If you’ve used OS X applications for any length of time, you’re probably familiar with tooltips—those little floating yellow tags of explanatory text that appear when your mouse hovers over a button or other onscreen item for about a second (seen in the screenshot below). In iPhoto, for instance, hover your mouse over the Slideshow button in the toolbar, and a second later, the oh-so-helpful tooltip “Create a new slideshow” pops into view. Now, not all tooltips are this meaningless, though I find that many are annoyingly obvious, like this example. Even if you find the tooltips helpful, you might find the pop-up nature of the tips themselves distracting, popping into existence as you’re just sitting there thinking, not realizing you’ve left your mouse over an onscreen control of some sort.

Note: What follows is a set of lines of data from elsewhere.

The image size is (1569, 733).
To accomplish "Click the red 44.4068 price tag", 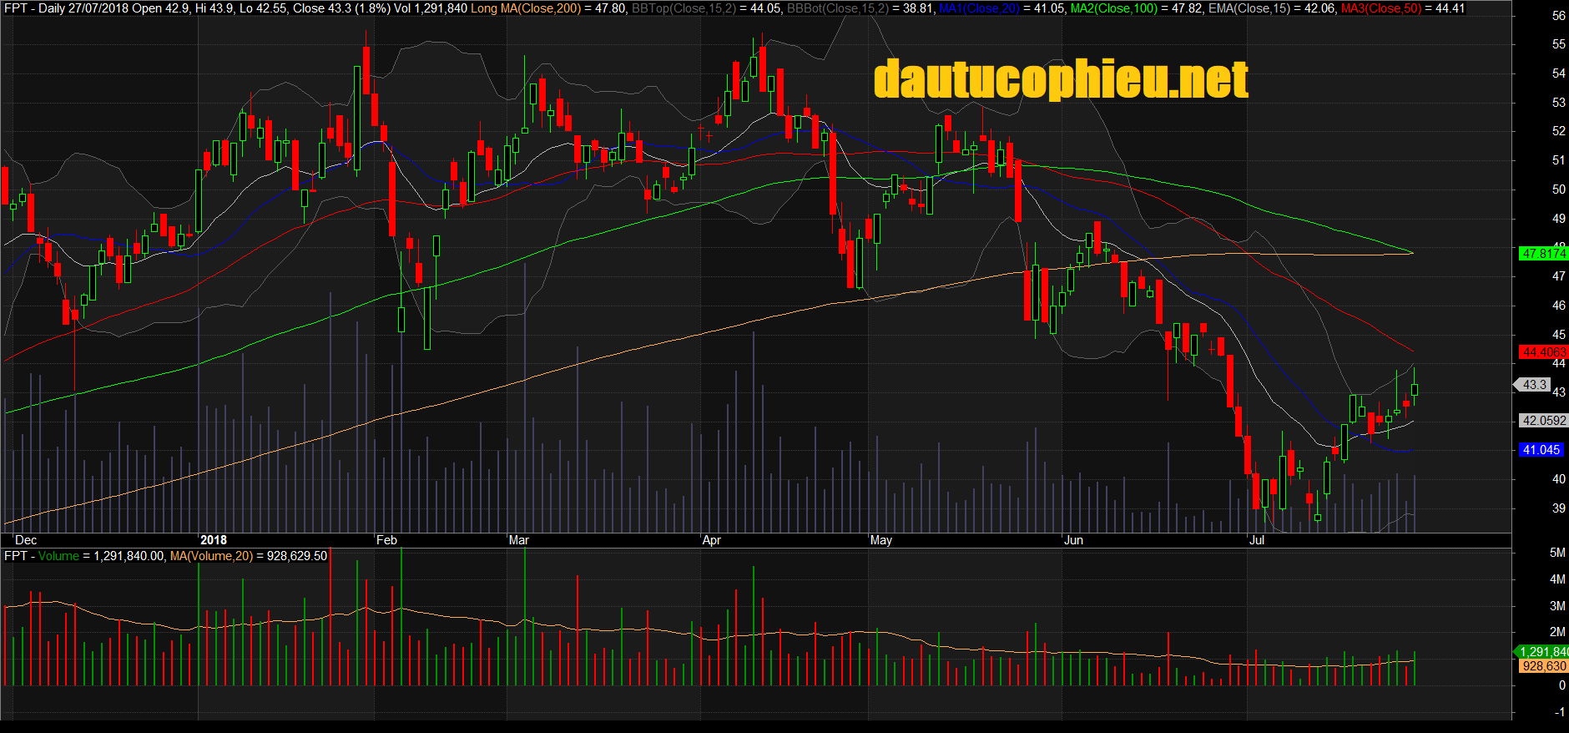I will click(x=1542, y=352).
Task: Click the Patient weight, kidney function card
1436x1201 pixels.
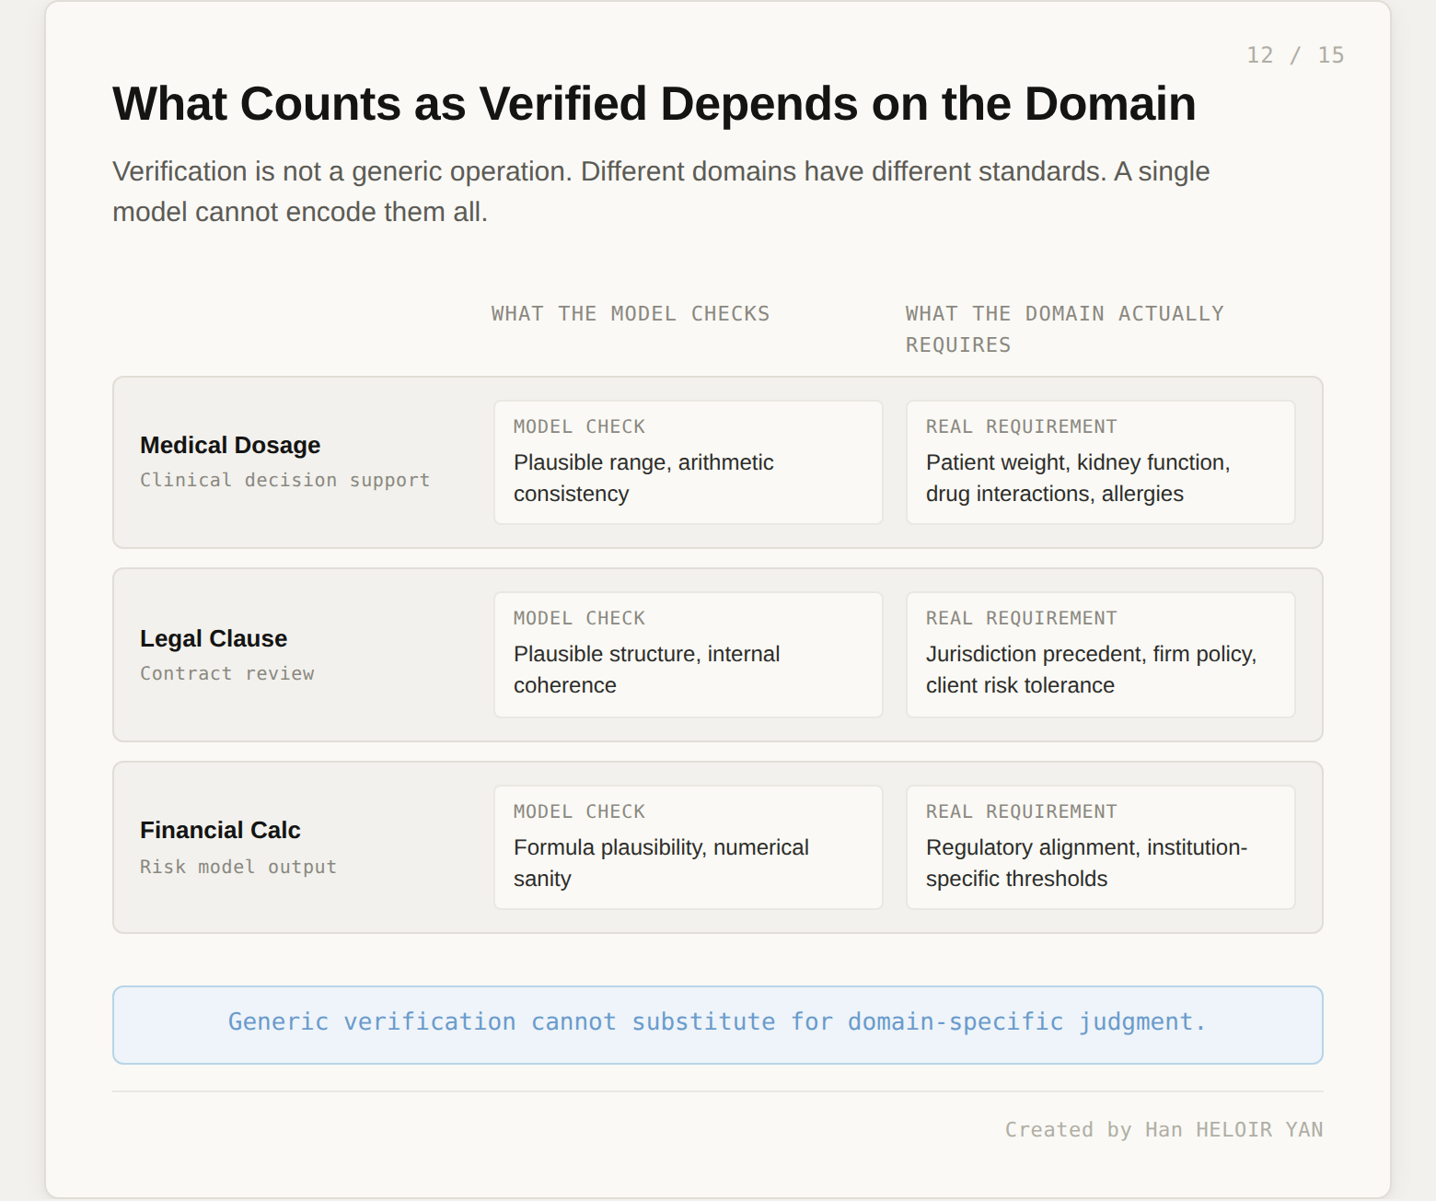Action: tap(1101, 462)
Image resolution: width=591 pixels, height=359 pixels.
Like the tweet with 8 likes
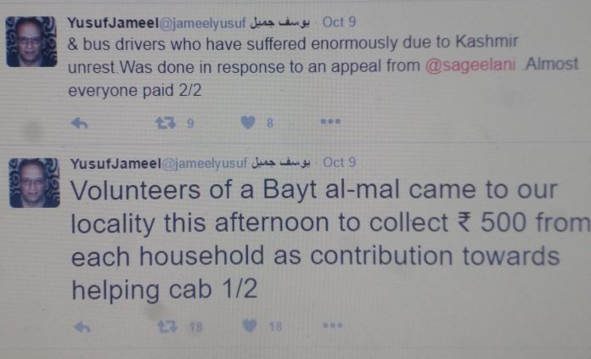[x=248, y=122]
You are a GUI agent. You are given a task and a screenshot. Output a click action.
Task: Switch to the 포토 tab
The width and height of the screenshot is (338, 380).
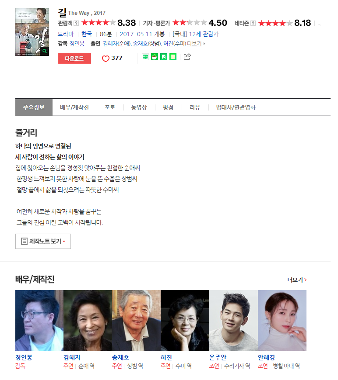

There are two ways you can change this value—globally, for all applications, or on an application-by-application basis. Making the change globally is easiest, so I’ll cover that first.
Global change
If you despise tooltips, and never want to see them again accidentally, the easiest thing to do is set the initial delay to a large value, such as 10 seconds. Unless you leave your mouse hovering over a control for a really long time, you’ll never see a tooltip again. To do this globally, just copy and paste this command into Terminal, then press Return:
defaults write -g NSInitialToolTipDelay -int 10000
From now on, tooltips won’t appear until you’ve hovered for 10 seconds over a given onscreen control for every application (the -g bit means “global change”). Still not long enough? Try 100000 instead, or 100 seconds. These changes will apply to any program launched after you make the change; open applications will change the next time they’re quit and relaunched.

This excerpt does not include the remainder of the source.